Mahone sighed, rubbing his fingers along his pen, “tell her to talk to someone else about it.”
“She said that she wanted to talk to, and I quote, ‘the one on TV who said he could catch them.’ So should I schedule her interview before the conference or the conference before the interview because if you talk to her first the public will want to know why they weren’t warned about Bagwell as soon as we knew but if you warn them first then she’ll become a pretty good human interest story and you’ll be painted as uncaring.”
“Just… sort it out.”
“But which should be scheduled first?”
“Just do the conference!”
The man walked away quickly and Mahone pulled his pen out of his pocket, his plans quashed when a woman came up beside him, “there don’t seem to be any bodies in the car.”
“Of course there aren’t,” he walked away from her, knowing that she was confused by him but not caring.

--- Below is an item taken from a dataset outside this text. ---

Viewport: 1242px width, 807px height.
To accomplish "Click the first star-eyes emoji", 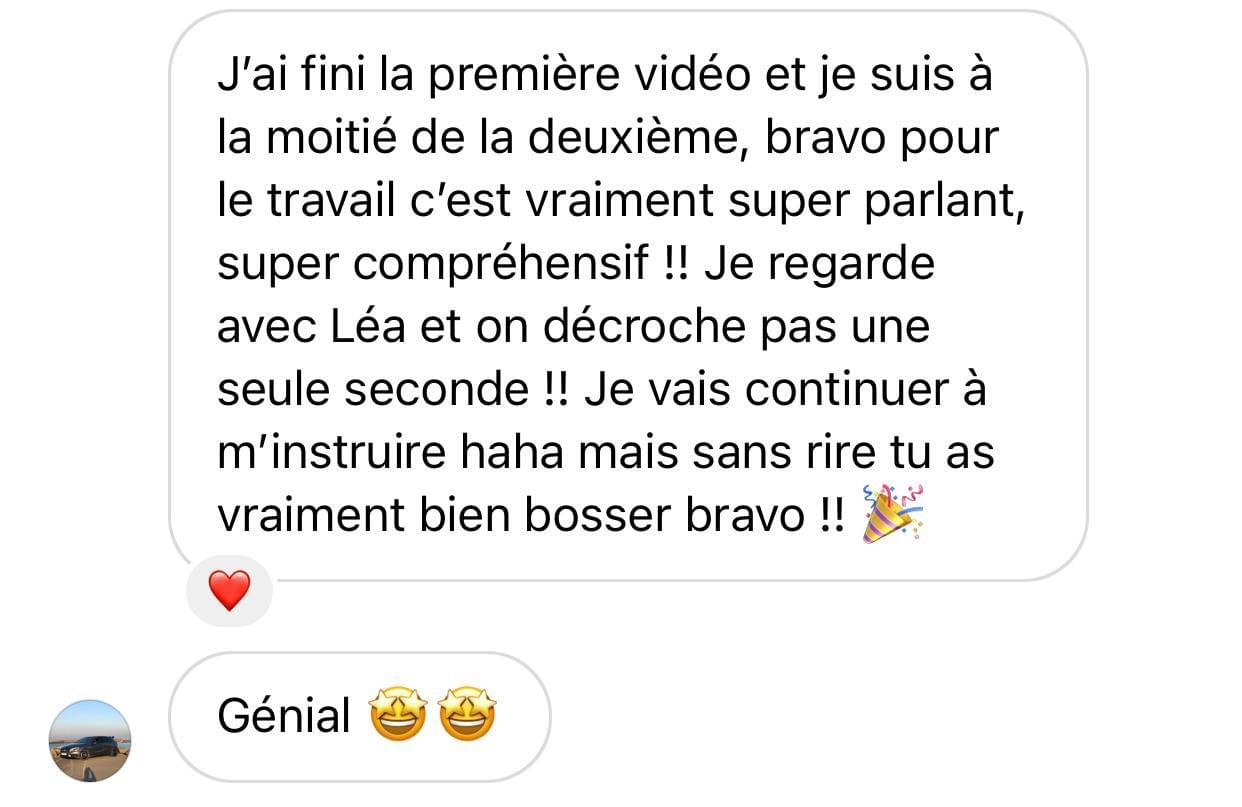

He felt as though the world was crumbling around him, Michael and Lincoln would be far away by now, and he had no idea which the next segment of the tattoo he needed to study was and now people would expect him to leave his obsession alone to deal with Bagwell and to allay their fears with meaningless speeches about Presidents.
But, more than anything else that was weighing down on him, it was the feeling that he could have stopped Gudat’s death if he had been an underling. He would have focused on the less interesting criminal, the more boring interviews and the less glamorous locations but, for all his success he’d had in the past, it just led to having to lie and tell a widow that there was nothing that anyone could have done.